Robert’s main feature was HELL BENT FOR LEATHER (1960). This tale of mistaken identity opens with Clay Santell (Audie Murphy) getting clobbered by a fellow toting a fancy shotgun who then steals Santell’s horse. But Santell manages to get a shot off, wounding the robber who drops his shotgun. With the shotgun in hand, Santell wanders into a small town where some of the folks recognize that fancy gun as belonging to a killer named Tanner. Marshal Deckett (Stephen McNally), who’s been after Tanner, arrives and arrests Santell, even though he knows he’s got the wrong man, all because he wants to be a hero and collect the reward money. Santell manages to escape, takes a young woman named Janet (Felicia Farr) hostage and flees in hopes of proving his innocence. So far, an engaging set-up.

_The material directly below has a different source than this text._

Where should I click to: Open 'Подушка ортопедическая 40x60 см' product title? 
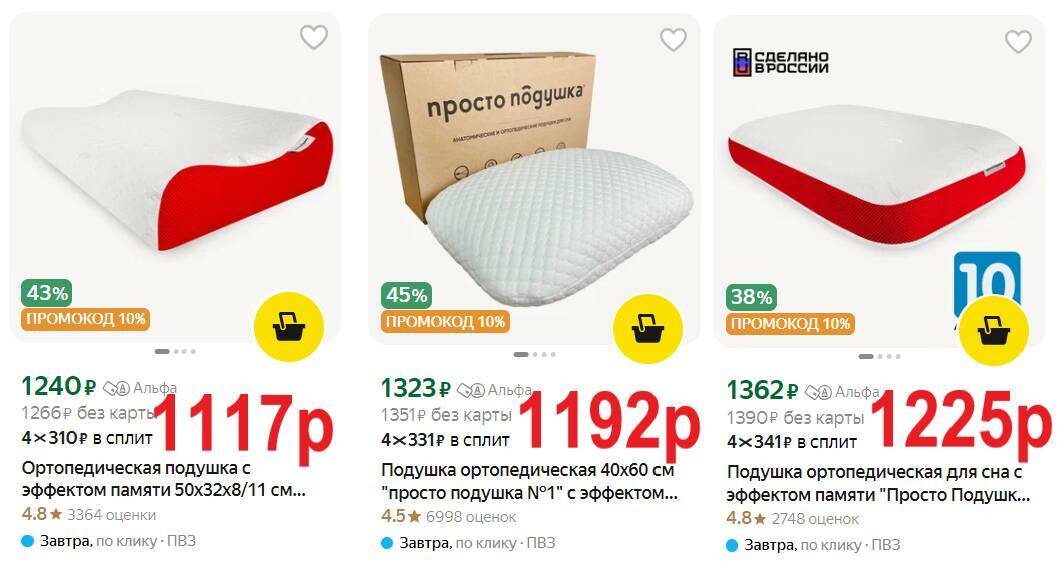[x=529, y=481]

But then the marshal forms a posse of townsmen and starts doing crazy things that make no sense, apparently going mad in his pursuit of an innocent man. Meanwhile, Santell and Janet on foot get caught in a torrential rainstorm, find refuge in an abandoned shack and suddenly, three outlaws happen to show up. While Santell and Janet do need horses, it’s, well, very convenient these bad guys appear when they do. The film does manage to right itself later, though there are some odd twists, making it overall an interesting misfire. And often times, we glean as much from the misfires as we do from the surefires.
Directed by George Sherman, who made a name for himself in the thirties and forties directing B Westerns, and written by Christopher Knopf, perhaps best known for his script for THE EMPEROR OF THE NORTH, HELL BENT FOR LEATHER sometimes runs on the Starz Western channel.
Along with Robert, an award-winning journalist and author of LAST OF THE COWBOY HEROES: THE WESTERN FILMS OF RANDOLPH SCOTT, JOEL McCREA , AND AUDIE MURPHY, our group includes Johnny D. Boggs, winner of a record eight WWA Spur Awards, Kirk Ellis, Emmy-winning writer of HBO’s JOHN ADAMS, and David Morrell, New York times best-selling author of FIRST BLOOD.